CBW-IMPACTT Microbiome Analysis Module 6 Lab Answers
## Question 1: How many low quality sequences have been removed?
5565 low quality reads were removed.
## Question 2: How has the per read sequence quality curve changed?
From the Trimmomatic step, the tail of quality curve has been compressed to left, indicating that many lower quality reads were removed.
## Question 3: Can you find how many unique reads there are?
Stated in the CD-HIT output, there are 85377 unique reads in this file. As mentioned in the tutorial, in your own data, you might find a much lower number of unique reads.
## Question 4: Can you find how many reads BWA mapped to the vector database?
234 reads mapped to the vector database.
## Question 5: How many reads did BWA and BLAT align to the mouse host sequence database?
BWA found 1066 host reads and BLAT found 6 host reads.
## Question 6: How many rRNA sequences were identified? How many reads are now remaining?
2249 reads were identified as rRNA and 81822 reads remain.
## Question 7: How many putative mRNA sequences were identified? How many unique mRNA sequences?
81822 putative mRNA reads and 82741 unique mRNA reads.
## Question 8: How many total contaminant, host, and rRNA reads were filtered out?

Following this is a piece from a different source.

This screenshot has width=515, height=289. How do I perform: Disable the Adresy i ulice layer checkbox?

17259 reads were filtered out.
## Question 9: How many different genera did kaiju find within our sample?
1128 genera were found.
## Question 10: What is the most abundant family in our dataset? What is the most abundant phylum?

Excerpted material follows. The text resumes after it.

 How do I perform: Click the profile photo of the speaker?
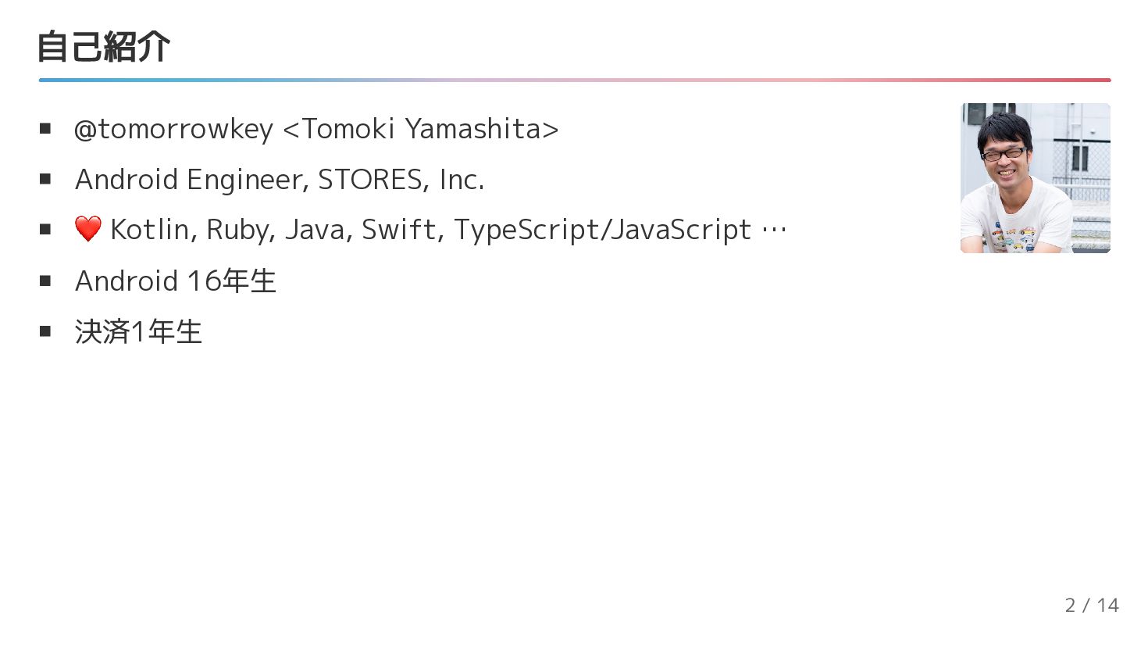tap(1035, 178)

The most abundant family is Oscillibacter, and Firmicutes is the most abundant phylum.
## Question 11: How many assemblies did SPAdes produce?
SPAdes produced 1084 assemblies.
## Question 12: How many reads were not used in contig assembly? How many reads were used in contig assembly? How many contigs did we generate?
59658 reads were not used, 23083 reads were used, and 1084 contigs were generated.
## Question 13: How many reads were mapped in each step? How many genes were the reads mapped to? How many proteins were the genes mapped to?
Since this section was not run, the answer is given to you in case you wanted to try these later.
## Question 14: How many unique enzyme functions were identified in our dataset?
1016 unique enzyme functions were identified.
## Question 15: Using excel, have a look at the `mouse1_RPKM.txt` file. What are the most highly expressed genes? Which phylum appears most active?
The two highest expressing features are flagellin proteins. Firmicutes looks to be the most active phylum.
## Visualization Questions
In the format of ec00010/ ec00500. These questions are more open-ended, but some example answers are included.
glyceraldehyde-3-phosphate dehydrogenase/ glucose-1-phosphate adenylyltransferase
Oscillospiraceae / Oscillospiraceae
Ex. The cluster of ec00010:58, ec00010:59, and ec00010:145 have higher Clostridia expression.
---
All three enzymes are involved with fructose phosphorylation.
The homologs across these different bacteria may not all function in the exact same way.